Inconsistent HTML/XML Escaping

I noticed a case where HTML escaping is applied inconsistently that I don’t understand. I’m curious if it’s a bug or if someone can shed some light on the observed behavior.

I have an layout template for an Atom feed. Removing all the irrelevant bits, it looks like this

<content type="html"><![CDATA[{{ .Content }}]]></content>

and the rendered XML looks like this

<content type="html">&lt;![CDATA[<p>Paragraph</p>]]></content>

Notice the initial < is escaped but the final > is not. Why is that? I know I can work around it with printf, I’m just curious about the intended behavior.

Relatedly, why do we need the printf workaround in some cases but not others? Consider this inside of an XML layout template:

<?xml version="1.0" encoding="utf-8"?>
<feed xmlns="http://www.w3.org/2005/Atom">

which renders as

&lt;?xml version="1.0" encoding="utf-8"?>
<feed xmlns="http://www.w3.org/2005/Atom">

Notice one tag gets escaped while the other doesn’t. What gives?

Each output format (e.g., html, rss) has a boolean parameter named isPlainText.

  • When this is true, Hugo uses Go’s text/template package to generate textual output.
  • When this is false, Hugo uses Go’s html/template package to generate HTML output made safe against code injection via contextual autoescaping.

The isPlainText parameter is false for predefined output formats such as html and rss. It is also false for custom output formats unless explicitly set to true in your site configuration.

So, for your atom output format, unless you have explicitly set isPlainText to true, Go’s html/template package performs contextual autoescaping.

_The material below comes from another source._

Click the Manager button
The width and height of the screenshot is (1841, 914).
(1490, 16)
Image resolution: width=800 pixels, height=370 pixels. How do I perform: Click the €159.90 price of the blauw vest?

OK, that’s great, but why is this list.atom template:

<?a b?>

Rendered to this?

&lt;?a b?>

See https://github.com/golang/go/issues/30168.

Your options:

  1. Pass the value through the safeHTML function, using print or printf as needed. This is recommended and safe.

    {{ "<?a b?>" | safeHTML }}
    {{ print "<?a b?>" | safeHTML }}
    {{ printf "<?a b?>" | safeHTML }}
    
  2. Change your site configuration, explicitly setting isPlainText to true for the atom output format. This causes Hugo to use Go’s text/template package where nothing is contextually escaped. This isn’t a great idea unless you control all of the site’s content and data.

    [mediaTypes.'application/atom+xml']
    suffixes = ['atom']
      
    [outputFormats.atom]
    baseName = 'feed'
    isPlainText = true
    mediaType = 'application/atom+xml'
    

Thanks for the link. Looks like the answer to the question is that Go’s html/template is strictly for HTML5 and doesn’t fully support XML, SGML, or older HTML. Anything it sees that it doesn’t recognize as HTML5 gets escaped. <? ?> and <![CDATA[ ]]> in this case.

The reason only the open brackets are escaped is because technically that’s all that’s necessary for it to parse correctly. Apparently the closing bracket is ignored if it wasn’t preceded by an opening bracket.

Yeah, well, then they should document it accordingly and close the issue.